Surprisingly, there isn’t a melee option in DOOM VFR. On close range you’ll end up shooting through your target, but you can also press either side button to release some sort of energy wave to push your foes away. With that in mind, I never did figure out how to make the Berserk power work as I couldn’t punch imps and demons into submission.
There is one way that teleportation works its way into the gameplay of DOOM VFR. In the 2016 version of the game, you could dismember demons in a spectacular fashion if you staggered them (signified by a whole-body flashing indication as your foes stumble around in a daze). Tearing them limb from limb was one of the most satisfying parts of the game. Here, that system is simpler, allowing you to teleport into the middle of your staggered foe, gibbing them into giblets in the process. It’s not as satisfying, but it is a bit of explosive fun.

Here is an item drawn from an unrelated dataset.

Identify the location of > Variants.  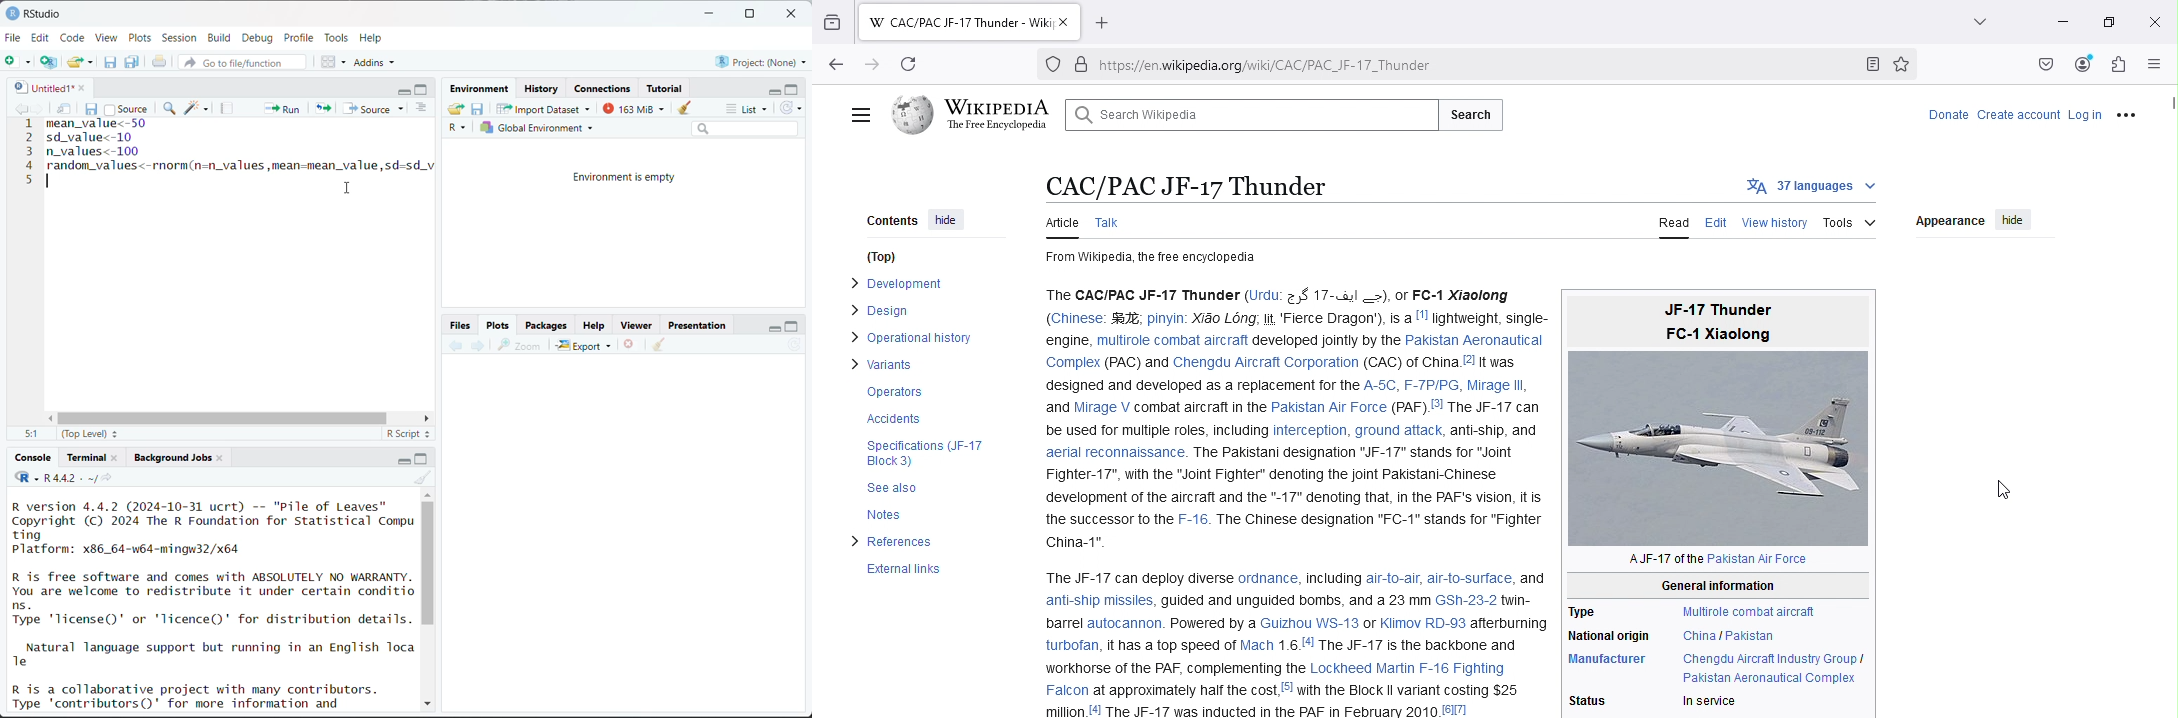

I do have to take a moment and compliment the sound in this game. The beasts of hell sound absolutely magnificent, and the heavy metal soundtrack springs to life during the tense moments. It was great on the flat screen version, and it’s even more heart-pounding when you are experiencing it in the virtual world.
In the beginning of this review I mentioned that I was sweaty and a bit nauseous. More often than not, I ended up using the dash mechanic as teleportation just didn’t feel like DOOM. Surprisingly, this system didn’t make me sick immediately, instead leaving me a little queasy after roughly two hours of play. That said, this game is quite intense, so if you suffer from motion sickness issues, you are likely to face them here.
In total, there are about 4 hours of gameplay available here, with three default difficulty levels, and two additional ones to be unlocked. Just like the flat screen version, there are gun upgrades, as well as character upgrades. The character upgrades (Argent Spheres) give you health, additional ammo, or more slowdown time when you teleport, but otherwise it functions pretty much as its predecessor. There are also mini-marines to find, as well as secrets in the levels. Both of which will keep you coming back when the credits roll, even if the game feels a bit short for its $29.99 starting price. Completing the game unlocks classic DOOM levels to play in VR, if that make for a jarring and pixelated bit of fun on their own.
A touch on the short side, and with more than a few gripes around the control mechanisms, DOOM VFR, like most Bethesda games, is made better through mods and community support. That said, even without it, there’s a serviceable vertical slice of the best parts of last year’s flatscreen title. I just wish the damned game would let me punch something!